Records from a pointing dataset:

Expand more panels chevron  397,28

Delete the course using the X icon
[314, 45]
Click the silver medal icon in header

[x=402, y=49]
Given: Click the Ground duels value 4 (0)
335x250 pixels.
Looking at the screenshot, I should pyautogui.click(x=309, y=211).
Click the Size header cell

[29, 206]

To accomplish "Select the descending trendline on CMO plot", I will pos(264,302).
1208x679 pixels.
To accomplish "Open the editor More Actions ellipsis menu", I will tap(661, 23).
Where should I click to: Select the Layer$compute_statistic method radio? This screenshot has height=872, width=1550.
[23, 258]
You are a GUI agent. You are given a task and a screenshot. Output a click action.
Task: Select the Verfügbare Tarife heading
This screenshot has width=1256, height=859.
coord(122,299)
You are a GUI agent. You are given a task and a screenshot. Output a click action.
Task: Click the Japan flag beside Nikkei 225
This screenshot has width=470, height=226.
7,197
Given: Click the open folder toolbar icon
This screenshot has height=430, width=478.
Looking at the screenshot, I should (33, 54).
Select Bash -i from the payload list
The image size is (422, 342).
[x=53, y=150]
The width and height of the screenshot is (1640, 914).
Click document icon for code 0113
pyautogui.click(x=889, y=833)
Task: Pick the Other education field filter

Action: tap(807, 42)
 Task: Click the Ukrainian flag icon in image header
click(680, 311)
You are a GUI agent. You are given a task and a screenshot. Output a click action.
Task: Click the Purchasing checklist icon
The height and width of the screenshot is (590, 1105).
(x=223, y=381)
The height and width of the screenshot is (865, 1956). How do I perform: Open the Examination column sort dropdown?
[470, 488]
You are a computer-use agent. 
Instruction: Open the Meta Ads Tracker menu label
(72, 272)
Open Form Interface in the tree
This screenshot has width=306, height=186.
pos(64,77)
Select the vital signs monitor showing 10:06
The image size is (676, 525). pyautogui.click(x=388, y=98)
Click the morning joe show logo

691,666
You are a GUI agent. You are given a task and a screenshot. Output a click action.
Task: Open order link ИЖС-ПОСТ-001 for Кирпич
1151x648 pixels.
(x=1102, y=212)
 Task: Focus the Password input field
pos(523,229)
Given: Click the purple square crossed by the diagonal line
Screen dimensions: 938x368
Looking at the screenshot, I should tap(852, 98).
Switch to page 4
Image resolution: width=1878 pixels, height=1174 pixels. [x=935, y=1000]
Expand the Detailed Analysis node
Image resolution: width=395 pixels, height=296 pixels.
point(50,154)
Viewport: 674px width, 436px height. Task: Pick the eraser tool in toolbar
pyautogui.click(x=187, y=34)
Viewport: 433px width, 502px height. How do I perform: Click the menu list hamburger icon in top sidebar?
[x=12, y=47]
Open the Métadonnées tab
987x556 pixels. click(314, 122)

## Goal
Copy out every line of the items above word for word, without changing anything.

## Exercise result
Expand more panels chevron  397,28

Delete the course using the X icon
[314, 45]
Click the silver medal icon in header

[x=402, y=49]
Given: Click the Ground duels value 4 (0)
335x250 pixels.
Looking at the screenshot, I should pyautogui.click(x=309, y=211).
Click the Size header cell

[29, 206]

To accomplish "Select the descending trendline on CMO plot", I will pos(264,302).
1208x679 pixels.
To accomplish "Open the editor More Actions ellipsis menu", I will tap(661, 23).
Where should I click to: Select the Layer$compute_statistic method radio? This screenshot has height=872, width=1550.
[23, 258]
You are a GUI agent. You are given a task and a screenshot. Output a click action.
Task: Select the Verfügbare Tarife heading
This screenshot has width=1256, height=859.
coord(122,299)
You are a GUI agent. You are given a task and a screenshot. Output a click action.
Task: Click the Japan flag beside Nikkei 225
This screenshot has width=470, height=226.
7,197
Given: Click the open folder toolbar icon
This screenshot has height=430, width=478.
Looking at the screenshot, I should (33, 54).
Select Bash -i from the payload list
The image size is (422, 342).
[x=53, y=150]
The width and height of the screenshot is (1640, 914).
Click document icon for code 0113
pyautogui.click(x=889, y=833)
Task: Pick the Other education field filter

Action: tap(807, 42)
 Task: Click the Ukrainian flag icon in image header
click(680, 311)
You are a GUI agent. You are given a task and a screenshot. Output a click action.
Task: Click the Purchasing checklist icon
The height and width of the screenshot is (590, 1105).
(x=223, y=381)
The height and width of the screenshot is (865, 1956). How do I perform: Open the Examination column sort dropdown?
[470, 488]
You are a computer-use agent. 
Instruction: Open the Meta Ads Tracker menu label
(72, 272)
Open Form Interface in the tree
This screenshot has width=306, height=186.
pos(64,77)
Select the vital signs monitor showing 10:06
The image size is (676, 525). pyautogui.click(x=388, y=98)
Click the morning joe show logo

691,666
You are a GUI agent. You are given a task and a screenshot. Output a click action.
Task: Open order link ИЖС-ПОСТ-001 for Кирпич
1151x648 pixels.
(x=1102, y=212)
 Task: Focus the Password input field
pos(523,229)
Given: Click the purple square crossed by the diagonal line
Screen dimensions: 938x368
Looking at the screenshot, I should tap(852, 98).
Switch to page 4
Image resolution: width=1878 pixels, height=1174 pixels. [x=935, y=1000]
Expand the Detailed Analysis node
Image resolution: width=395 pixels, height=296 pixels.
point(50,154)
Viewport: 674px width, 436px height. Task: Pick the eraser tool in toolbar
pyautogui.click(x=187, y=34)
Viewport: 433px width, 502px height. How do I perform: Click the menu list hamburger icon in top sidebar?
[x=12, y=47]
Open the Métadonnées tab
987x556 pixels. click(314, 122)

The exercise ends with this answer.